Task directions: In the records below, find the line with "Contact Materials Handling" and the line with "[HANGING CRYSTAL FOTLÄNK] (30, 2160)"; return exactly those lines and every line between them.

*** Listed records ***

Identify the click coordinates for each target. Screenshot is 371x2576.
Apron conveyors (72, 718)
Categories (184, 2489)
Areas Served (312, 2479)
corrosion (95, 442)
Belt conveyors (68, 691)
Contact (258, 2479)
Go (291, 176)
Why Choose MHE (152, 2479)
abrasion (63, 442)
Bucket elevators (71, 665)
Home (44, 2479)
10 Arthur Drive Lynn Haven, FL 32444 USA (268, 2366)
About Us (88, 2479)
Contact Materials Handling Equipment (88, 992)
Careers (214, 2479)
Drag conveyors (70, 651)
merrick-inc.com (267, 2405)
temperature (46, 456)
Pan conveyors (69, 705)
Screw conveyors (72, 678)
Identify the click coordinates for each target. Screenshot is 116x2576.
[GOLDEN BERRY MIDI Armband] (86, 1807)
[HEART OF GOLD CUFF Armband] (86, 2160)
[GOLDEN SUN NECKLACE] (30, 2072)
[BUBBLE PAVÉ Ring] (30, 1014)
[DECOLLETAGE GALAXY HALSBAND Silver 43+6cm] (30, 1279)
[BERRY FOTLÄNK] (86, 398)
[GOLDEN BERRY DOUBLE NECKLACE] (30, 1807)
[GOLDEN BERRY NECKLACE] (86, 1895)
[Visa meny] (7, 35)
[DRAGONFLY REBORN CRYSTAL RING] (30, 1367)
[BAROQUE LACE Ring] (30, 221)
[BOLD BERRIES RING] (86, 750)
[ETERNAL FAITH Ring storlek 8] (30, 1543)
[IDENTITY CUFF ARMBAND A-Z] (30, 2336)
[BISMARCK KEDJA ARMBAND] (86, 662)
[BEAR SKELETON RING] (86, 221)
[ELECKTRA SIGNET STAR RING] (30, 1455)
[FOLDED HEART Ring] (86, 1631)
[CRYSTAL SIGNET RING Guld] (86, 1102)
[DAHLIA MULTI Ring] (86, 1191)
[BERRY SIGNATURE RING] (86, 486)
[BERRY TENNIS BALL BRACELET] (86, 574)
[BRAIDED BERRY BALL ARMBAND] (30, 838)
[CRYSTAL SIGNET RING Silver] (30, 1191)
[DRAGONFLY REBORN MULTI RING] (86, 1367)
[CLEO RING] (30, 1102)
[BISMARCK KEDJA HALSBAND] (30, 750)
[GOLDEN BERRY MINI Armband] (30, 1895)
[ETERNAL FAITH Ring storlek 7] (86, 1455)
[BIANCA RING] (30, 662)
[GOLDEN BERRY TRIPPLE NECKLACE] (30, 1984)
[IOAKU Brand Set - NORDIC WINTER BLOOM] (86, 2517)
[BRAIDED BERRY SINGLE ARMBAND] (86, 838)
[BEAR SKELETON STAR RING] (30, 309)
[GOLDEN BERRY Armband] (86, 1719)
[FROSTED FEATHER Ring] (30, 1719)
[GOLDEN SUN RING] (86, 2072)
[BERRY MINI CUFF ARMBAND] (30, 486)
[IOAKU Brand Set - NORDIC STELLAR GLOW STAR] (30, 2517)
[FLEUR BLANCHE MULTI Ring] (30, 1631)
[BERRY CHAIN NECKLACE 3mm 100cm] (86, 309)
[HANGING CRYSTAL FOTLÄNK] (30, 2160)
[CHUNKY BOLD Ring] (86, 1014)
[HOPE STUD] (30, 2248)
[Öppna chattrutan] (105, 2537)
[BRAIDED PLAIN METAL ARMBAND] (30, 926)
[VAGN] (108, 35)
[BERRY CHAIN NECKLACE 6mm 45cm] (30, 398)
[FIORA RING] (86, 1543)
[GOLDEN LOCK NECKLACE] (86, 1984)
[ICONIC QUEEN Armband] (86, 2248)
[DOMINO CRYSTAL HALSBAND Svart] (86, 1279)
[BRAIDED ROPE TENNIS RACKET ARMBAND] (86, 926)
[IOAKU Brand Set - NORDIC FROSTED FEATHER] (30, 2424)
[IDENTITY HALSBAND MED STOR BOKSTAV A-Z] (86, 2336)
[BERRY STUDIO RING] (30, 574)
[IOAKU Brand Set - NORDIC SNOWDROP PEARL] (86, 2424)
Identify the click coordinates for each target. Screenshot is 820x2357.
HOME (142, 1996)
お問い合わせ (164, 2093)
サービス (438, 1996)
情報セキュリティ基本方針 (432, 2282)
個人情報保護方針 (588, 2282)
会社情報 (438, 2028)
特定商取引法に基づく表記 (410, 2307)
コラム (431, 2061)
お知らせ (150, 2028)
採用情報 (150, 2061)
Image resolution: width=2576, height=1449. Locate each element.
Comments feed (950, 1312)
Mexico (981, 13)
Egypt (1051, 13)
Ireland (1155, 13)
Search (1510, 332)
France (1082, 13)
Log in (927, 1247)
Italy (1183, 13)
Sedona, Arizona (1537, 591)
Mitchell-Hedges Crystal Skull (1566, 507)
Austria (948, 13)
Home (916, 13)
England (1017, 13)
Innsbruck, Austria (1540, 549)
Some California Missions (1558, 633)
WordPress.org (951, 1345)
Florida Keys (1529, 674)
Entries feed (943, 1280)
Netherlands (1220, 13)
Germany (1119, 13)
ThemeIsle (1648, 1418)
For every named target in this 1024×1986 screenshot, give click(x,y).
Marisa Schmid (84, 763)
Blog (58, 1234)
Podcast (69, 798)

*** End of Listed records ***

Task response:
Contact Materials Handling Equipment (88, 992)
Careers (214, 2479)
Drag conveyors (70, 651)
merrick-inc.com (267, 2405)
temperature (46, 456)
Pan conveyors (69, 705)
Screw conveyors (72, 678)
Identify the click coordinates for each target. Screenshot is 116x2576.
[GOLDEN BERRY MIDI Armband] (86, 1807)
[HEART OF GOLD CUFF Armband] (86, 2160)
[GOLDEN SUN NECKLACE] (30, 2072)
[BUBBLE PAVÉ Ring] (30, 1014)
[DECOLLETAGE GALAXY HALSBAND Silver 43+6cm] (30, 1279)
[BERRY FOTLÄNK] (86, 398)
[GOLDEN BERRY DOUBLE NECKLACE] (30, 1807)
[GOLDEN BERRY NECKLACE] (86, 1895)
[Visa meny] (7, 35)
[DRAGONFLY REBORN CRYSTAL RING] (30, 1367)
[BAROQUE LACE Ring] (30, 221)
[BOLD BERRIES RING] (86, 750)
[ETERNAL FAITH Ring storlek 8] (30, 1543)
[IDENTITY CUFF ARMBAND A-Z] (30, 2336)
[BISMARCK KEDJA ARMBAND] (86, 662)
[BEAR SKELETON RING] (86, 221)
[ELECKTRA SIGNET STAR RING] (30, 1455)
[FOLDED HEART Ring] (86, 1631)
[CRYSTAL SIGNET RING Guld] (86, 1102)
[DAHLIA MULTI Ring] (86, 1191)
[BERRY SIGNATURE RING] (86, 486)
[BERRY TENNIS BALL BRACELET] (86, 574)
[BRAIDED BERRY BALL ARMBAND] (30, 838)
[CRYSTAL SIGNET RING Silver] (30, 1191)
[DRAGONFLY REBORN MULTI RING] (86, 1367)
[CLEO RING] (30, 1102)
[BISMARCK KEDJA HALSBAND] (30, 750)
[GOLDEN BERRY MINI Armband] (30, 1895)
[ETERNAL FAITH Ring storlek 7] (86, 1455)
[BIANCA RING] (30, 662)
[GOLDEN BERRY TRIPPLE NECKLACE] (30, 1984)
[IOAKU Brand Set - NORDIC WINTER BLOOM] (86, 2517)
[BRAIDED BERRY SINGLE ARMBAND] (86, 838)
[BEAR SKELETON STAR RING] (30, 309)
[GOLDEN BERRY Armband] (86, 1719)
[FROSTED FEATHER Ring] (30, 1719)
[GOLDEN SUN RING] (86, 2072)
[BERRY MINI CUFF ARMBAND] (30, 486)
[IOAKU Brand Set - NORDIC STELLAR GLOW STAR] (30, 2517)
[FLEUR BLANCHE MULTI Ring] (30, 1631)
[BERRY CHAIN NECKLACE 3mm 100cm] (86, 309)
[HANGING CRYSTAL FOTLÄNK] (30, 2160)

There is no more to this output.